▶ The request
From the report on Creeker's below, list each item that the report says was installed during the remodel.

As a result of the extensive remodel, Creeker's was transformed into
one of the most appealing mid-size gaming properties in Cripple Creek.
New, high-quality carpet (Axminster) was installed throughout the
gaming areas, along with new tile on the floor in the pizza and bar
areas. A lighter shade of high quality wall covering was also
installed, along with mirrored ceiling tiles. The interior of the
building was repainted and new lights and mirrors were installed. The
resulting product was well received with a renewed enthusiasm from the
gaming customer as well as a renewed sense of pride from the employees
at Creeker's.
Marketing
- ---------
During the quarter, Creeker's discontinued its association with
Ramblin Express bus lines. After carefully analyzing the busing
program, the management of Creeker's decided to pool its marketing
budget with the Double Eagle and develop a strategy to capture the
higher dollar gaming patron, primarily through the use of its data
base marketing and niche bus groups. However, Creeker's will continue
to participate in limited bus promotions with Ramblin Express in the
future on an as-needed basis.
Creeker's continues to attract a nominal percentage of the neighboring
bus traffic by accepting all casino bus coupons. By providing the
gaming patron with a higher level of customer service, along with a
clean, safe, and beautiful gaming environment, Creeker's is continuing
to increase its market share in Cripple Creek.
New projects
- ------------
The Company has begun preliminary design and feasibility studies on
the Creeker's hotel and casino expansion. The new expansion would be
located directly south of the existing facility, and would include
approximately 50 rooms and 240 gaming devices and table games.
Parking for this facility will be provided by the planned parking lot
development of the Myers Avenue one acre site located approximately 50
yards from Creeker's.

(Word and element location data)
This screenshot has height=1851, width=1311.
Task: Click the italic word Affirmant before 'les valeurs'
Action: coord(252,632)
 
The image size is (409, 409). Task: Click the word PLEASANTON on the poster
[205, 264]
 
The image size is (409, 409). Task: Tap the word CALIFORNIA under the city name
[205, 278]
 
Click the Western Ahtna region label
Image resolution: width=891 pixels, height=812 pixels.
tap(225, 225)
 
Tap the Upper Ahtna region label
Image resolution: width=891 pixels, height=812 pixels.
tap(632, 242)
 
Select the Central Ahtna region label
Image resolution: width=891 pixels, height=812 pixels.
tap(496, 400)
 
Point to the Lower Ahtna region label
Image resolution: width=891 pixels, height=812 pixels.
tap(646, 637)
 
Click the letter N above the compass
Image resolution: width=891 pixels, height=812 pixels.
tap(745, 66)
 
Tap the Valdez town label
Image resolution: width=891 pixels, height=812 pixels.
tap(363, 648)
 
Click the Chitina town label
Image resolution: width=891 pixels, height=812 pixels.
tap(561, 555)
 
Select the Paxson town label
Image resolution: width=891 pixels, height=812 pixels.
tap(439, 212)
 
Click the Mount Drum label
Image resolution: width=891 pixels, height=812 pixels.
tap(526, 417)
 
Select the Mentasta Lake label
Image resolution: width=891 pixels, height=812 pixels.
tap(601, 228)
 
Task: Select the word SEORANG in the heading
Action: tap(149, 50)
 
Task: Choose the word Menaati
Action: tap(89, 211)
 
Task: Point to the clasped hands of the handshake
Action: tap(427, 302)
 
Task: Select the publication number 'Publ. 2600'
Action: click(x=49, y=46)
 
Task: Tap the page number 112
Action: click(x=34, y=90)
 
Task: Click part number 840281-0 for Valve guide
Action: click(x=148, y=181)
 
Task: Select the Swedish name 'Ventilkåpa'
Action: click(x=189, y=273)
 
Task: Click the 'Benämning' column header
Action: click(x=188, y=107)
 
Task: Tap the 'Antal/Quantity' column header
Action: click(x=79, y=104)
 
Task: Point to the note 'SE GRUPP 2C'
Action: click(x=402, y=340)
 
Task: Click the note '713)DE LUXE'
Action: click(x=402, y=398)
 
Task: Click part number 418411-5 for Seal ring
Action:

▶ Full solution
- New, high-quality carpet (Axminster) throughout the gaming areas
- New tile on the floor in the pizza and bar areas
- A lighter shade of high-quality wall covering
- Mirrored ceiling tiles
- New lights
- Mirrors